Hay, aparte de esa vía de trabajo con otros clubes, una comunicación continua con el Área de cultura del Ayuntamiento de Torremolinos, que ofreció al Clarence formar parte del Festival internacional de Jazz (tuvo lugar en 2019), celebrado con motivo del Día internacional del Jazz. “Pero hacer un festival, como iniciativa privada, con el esfuerzo personal y económico que supone, sin continuidad, sin un sentido claro de qué significa el apellido internacional”. A la deuda del ayuntamiento se suma que el Clarence está centrado ahora mismo en el club, en la apuesta por el jazz nacional y por generaciones más jóvenes. “Los festivales tienen que ser de renombre, pero los clubes no vivimos de ese día concreto, de las figuras internacionales que vienen un solo día.” La propuesta del Clarence Jazz se iba a haber materializado este verano en varias actuaciones de piano o bandas Dixieland en espacios públicos de la localidad malagueña y sesiones de cine mudo con piano en directo en una pantalla gigante en la playa. El objetivo es, en cualquier caso, “crear una base” que permita, quizá, en el futuro establecer un festival arraigado.

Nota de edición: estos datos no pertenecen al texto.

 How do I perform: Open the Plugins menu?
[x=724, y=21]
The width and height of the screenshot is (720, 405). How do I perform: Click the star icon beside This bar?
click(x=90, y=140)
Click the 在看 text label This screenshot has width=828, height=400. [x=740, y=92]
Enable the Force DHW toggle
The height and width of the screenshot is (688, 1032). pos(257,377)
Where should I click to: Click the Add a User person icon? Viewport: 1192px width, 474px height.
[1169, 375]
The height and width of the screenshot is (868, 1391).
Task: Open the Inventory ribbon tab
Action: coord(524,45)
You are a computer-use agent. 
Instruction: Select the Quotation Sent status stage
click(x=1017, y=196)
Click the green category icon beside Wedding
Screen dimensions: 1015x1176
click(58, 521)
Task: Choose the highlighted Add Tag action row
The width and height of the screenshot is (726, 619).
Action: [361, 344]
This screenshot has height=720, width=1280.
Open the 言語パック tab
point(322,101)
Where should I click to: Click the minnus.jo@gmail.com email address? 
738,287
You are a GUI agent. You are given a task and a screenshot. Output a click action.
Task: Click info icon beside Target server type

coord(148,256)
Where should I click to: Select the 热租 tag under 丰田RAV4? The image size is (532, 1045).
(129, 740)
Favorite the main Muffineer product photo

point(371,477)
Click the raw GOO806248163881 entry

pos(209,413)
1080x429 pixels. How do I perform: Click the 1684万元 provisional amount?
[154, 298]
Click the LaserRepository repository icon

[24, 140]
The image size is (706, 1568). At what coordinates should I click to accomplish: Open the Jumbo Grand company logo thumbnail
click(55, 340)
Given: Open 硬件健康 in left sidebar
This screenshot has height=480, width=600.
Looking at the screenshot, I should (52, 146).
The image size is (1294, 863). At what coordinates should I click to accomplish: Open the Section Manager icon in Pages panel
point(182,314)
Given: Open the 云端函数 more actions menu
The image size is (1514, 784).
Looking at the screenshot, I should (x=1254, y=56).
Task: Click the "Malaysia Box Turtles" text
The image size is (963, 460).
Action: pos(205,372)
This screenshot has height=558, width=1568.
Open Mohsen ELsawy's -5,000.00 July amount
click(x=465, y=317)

Este y quién sabe qué otros proyectos han quedado sepultados bajo los titulares dedicados al coronavirus. Con un modelo económico y laboral que da síntomas de agotamiento, la cultura sufre las transformaciones aceleradamente, cuando debería cocinarse a fuego lento. La cultura, el jazz en este caso, necesita, si estamos de acuerdo con Javier Salinas -y es fácil estarlo, en este punto- arraigar en sus oyentes. Para eso sirven los clubes: para dar forma a la sensibilidad de una población, algo costoso de por sí, pero aún más difícil (piénsese por un momento en los trabajadores en ERTE, o en los que ya habrán perdido su empleo en el sector) si se generalizan las transmisiones de conciertos por streaming (si, con suerte, se realizan), conciertos que trazan un abismo entre músicos y audiencias y diluyen el concepto de música “en directo”, y la difusión gratuita de contenidos culturales, como la que observamos en los meses de la primera oleada.
Desde aquí sólo podemos desear que, pese a adaptaciones, zancadillas y peleas de gallos políticas, podamos seguir disfrutando, con seguridad, quizá con menos aforo, de la música en vivo, del olor y el tacto de los clubes, esos sitios raros donde gente rara se reúne a escuchar una música rara que por momentos agoniza.